UMCH Genetics Experts Provide Life-Saving Diagnosis to Newborn with Rare Metabolic Disorder
Valentine’s Day 2005 was extra special for Tina and Shawn Ingram. That day, the Eastern Shore couple welcomed Jacob into the world. Their new baby was beautiful and everything seemed perfectly normal until the phone rang a couple days later.
The pediatrician was on the line. She was calling to tell Tina that her new son had an abnormal newborn screen. The doctor said Jacob had traces of methylmalonic acidemia. The words easily roll off Tina’s tongue now, but until that phone call, she had never even heard of this condition.
Methylmalonic acidemia is a genetic illness that halts the body from correctly metabolizing some components of protein. It is one of the 33 rare and serious disorders that the state of Maryland looks for in newborn babies when blood is taken at the hospital shortly after birth. In states that do not screen for this disorder, most children are diagnosed only when they become very sick.
Jacob was immediately hospitalized in Easton for over a week, and it was ultimately confirmed that he had a mild form of this metabolic disorder. At this time, the Ingram family also met for the first time Dr. Carol Greene, a geneticist at the University of Maryland Children's Hospital and a professor of Pediatrics at the University of Maryland School of Medicine.
“Through our outreach programs we provide pediatric specialty services to the children in their own communities, and provide consultations to community pediatricians throughout the state,” explains Steven Czinn, M.D., professor and chair of the Department of Pediatrics at the University of Maryland School of Medicine.
“We had gotten a call from the state saying that there was a baby with a positive newborn screen for methylmalonic acid,” recalls Dr. Greene. “I was already in the Easton area for clinic, so we stopped by to see the family and see if we could answer their questions.”
Jacob’s pediatrician and the Easton hospital sent samples immediately to the University of Maryland for the first step in diagnosis. Within the full-service biochemical genetics laboratory at the University of Maryland School of Medicine, Dr. Miriam Blitzer, a geneticist at UMCH and a professor of Pediatrics and OBGYN at the UM School of Medicine, quickly confirmed that he had elevated levels of methylmalonic acid present.
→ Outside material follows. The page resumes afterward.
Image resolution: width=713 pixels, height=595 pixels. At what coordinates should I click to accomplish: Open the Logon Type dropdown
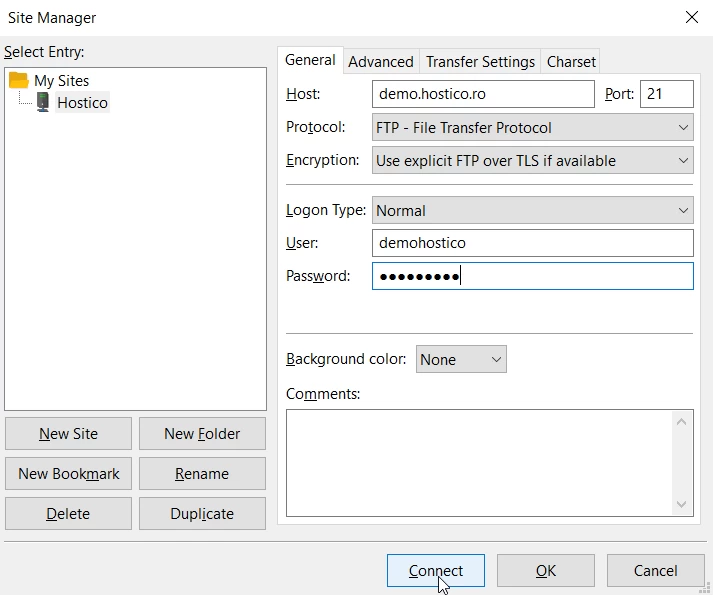coord(532,211)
"It was critical to get the results quickly so that the appropriate treatment could be started," says Dr. Blitzer. "Because the laboratory is located on site, we were able to get the results to Dr. Greene within several hours after the sample arrived.
Diagnostic testing on Jacob continued. The next step was to figure out what type of methylmalonic acidemia he had because there are in essence three categories of this disease, and each has a different treatment.
Jacob needed a costly skin test to further his diagnosis. Insurance declined to cover the $2,500 test. Coincidentally, at this same time, a grateful parent called Dr. Greene looking to make a donation as a thank-you for the care her family received. Dr. Greene said sometimes they can use money to help pay for expensive diagnostic testing. The mother was intrigued and asked for an example. Dr. Greene explained that, in fact, she had a patient right now who needed a $2,500 test to confirm a diagnosis. The donor agreed to give money to cover the cost of the test for Jacob.
It was confirmed that the source of Jacob’s disorder was not caused by a vitamin B12 deficiency or altered B12 metabolism, so he would not benefit from B12 injections. Instead, the genetics team at the University of Maryland informed the family that the only way to keep him healthy was to continue on a very restricted diet.
“Jacob is restricted in the amount of protein he can have each day," explains Dr. Greene. His family does a wonderful job keeping track of his intake. For instance, they must know the protein content in every bite of pea, squash, potatoes and even bread.”
“Jacob cannot eat any meats or dairy. He eats mostly fruits and vegetables,” says Tina.
Jacob’s health is completely dependent on keeping with his diet. Right now, he is a happy and healthy toddler, but he has monthly laboratory tests and regular visits with Dr. Greene to make sure he continues to thrive.
Jacob is at risk of becoming seriously ill when he has an ordinary childhood disease. So if he has an ear infection, for instance, Jacob needs to be checked very carefully by his pediatrician to see if he needs to come in the hospital for intravenous sugar. “Jacob’s pediatrician and his family have done an incredible job caring for him – it really is a team effort,” emphasizes Dr. Greene.
“Our experience at the University of Maryland has been wonderful," says Tina. "We never feel rushed. Everyone takes the time to answer all our questions, and we do have lots of questions."
Jacob’s family credits the newborn screening with saving his life. “I remember Dr. Greene saying if we had not caught this early, Jacob would have been dead or near dead when he had any symptoms,” says Tina.